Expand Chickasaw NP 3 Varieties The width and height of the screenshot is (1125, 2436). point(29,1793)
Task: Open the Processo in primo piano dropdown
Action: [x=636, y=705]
* * *
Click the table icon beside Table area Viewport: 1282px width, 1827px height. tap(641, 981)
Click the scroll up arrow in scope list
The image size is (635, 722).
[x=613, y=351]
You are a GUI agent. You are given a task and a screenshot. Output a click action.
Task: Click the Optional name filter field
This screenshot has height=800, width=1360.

# Task goal
Output, from the data above, the lines from the line with "Click the table" to the line with "This screenshot has height=800, width=1360." exactly as they stand, both ends included and nothing else.

# Response to this task
Click the table icon beside Table area Viewport: 1282px width, 1827px height. tap(641, 981)
Click the scroll up arrow in scope list
The image size is (635, 722).
[x=613, y=351]
You are a GUI agent. You are given a task and a screenshot. Output a click action.
Task: Click the Optional name filter field
This screenshot has height=800, width=1360.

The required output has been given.